To reach the patient's heart, the surgeons first had to open his sternum, which is the bone found in the middle of the chest. However, the man's condition has caused his right lung to be stuck to his sternum.
Some of the patient's lung tissues have already developed bullae, which are air-filled blisters commonly found in people suffering from COPD.
The doctors tried to pull off the stuck right lung from the sternum carefully, but they accidentally punctured one of the bullae, causing air to leak from the man's chest. To prevent the patient from going into respiratory distress, the surgery team gave him more anesthesia and changed the flow of air he was receiving to 100 percent oxygen.

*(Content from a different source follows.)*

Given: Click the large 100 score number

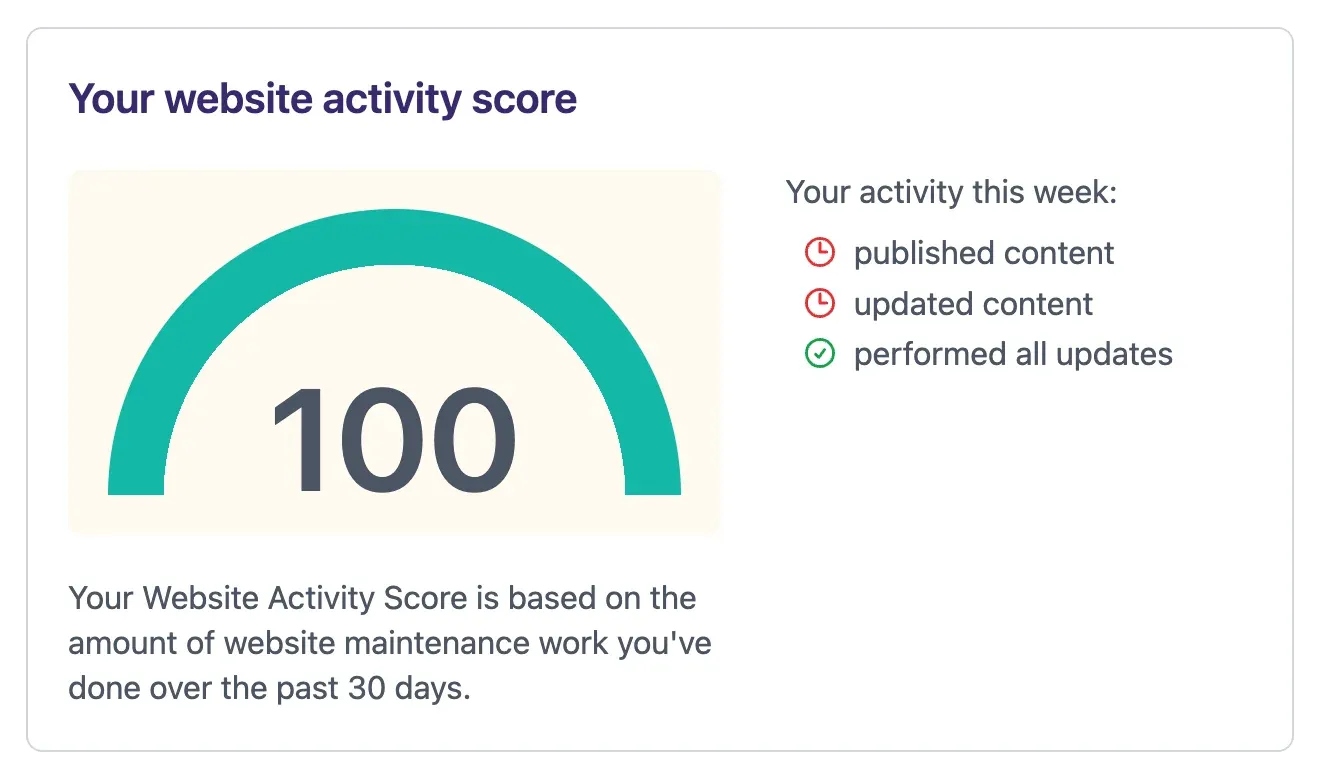Looking at the screenshot, I should [394, 441].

As part of the procedure, the surgeons had an electrocautery in the operating theater. The device uses heat to be able to burn away or cut through human tissue. They also had a dry surgical pack placed right next to the patient's chest cavity. This is a bundle used by doctors to carry sterilized surgical instruments during an operation.
Disaster struck right after the doctors changed the patient's air. A spark from the electrocautery landed on the surgical pack, causing the oxygen-rich air around the man's chest cavity to burst into a flash fire.
Fortunately, the surgeons were able to put out the fire immediately before it could cause more injury to the patient or to the medical staff. They were also able to repair the man's damaged artery and wrap up the surgery without any more untoward incidents.
Other Cases Of Chest Cavity Fires During Surgery
Apparently, this was not the only case of a flash fire erupting during surgery.
Physicians also found six other similar incidents, all of which involved patients diagnosed with COPD or other lung disease, electrocautery devices, dry surgical packs, and high concentration of oxygen in the operating theater. No injuries were reported during these events.
The doctors at Austin Health believe theirs was the first case involving the particular kind of surgery that the patient had.
Flash fires during surgery are considered to be a very rare occurrence. However, surgeons hope that more people will become aware of such accidents, given the risk factors commonly found in each of the cases so far.
"This case highlights the continued need for fire training and prevention strategies and quick intervention to prevent injury whenever electrocautery is used in oxygen-enriched environments," said Ruth Shaylor, a doctor at Austin Health and one of the presenters at the Euroanaesthesia Congress.
"In particular, surgeons and anesthetists need to be aware that fires can occur in the chest cavity if a lung is damaged or there is an air leak for any reason, and that patients with COPD are at increased risk."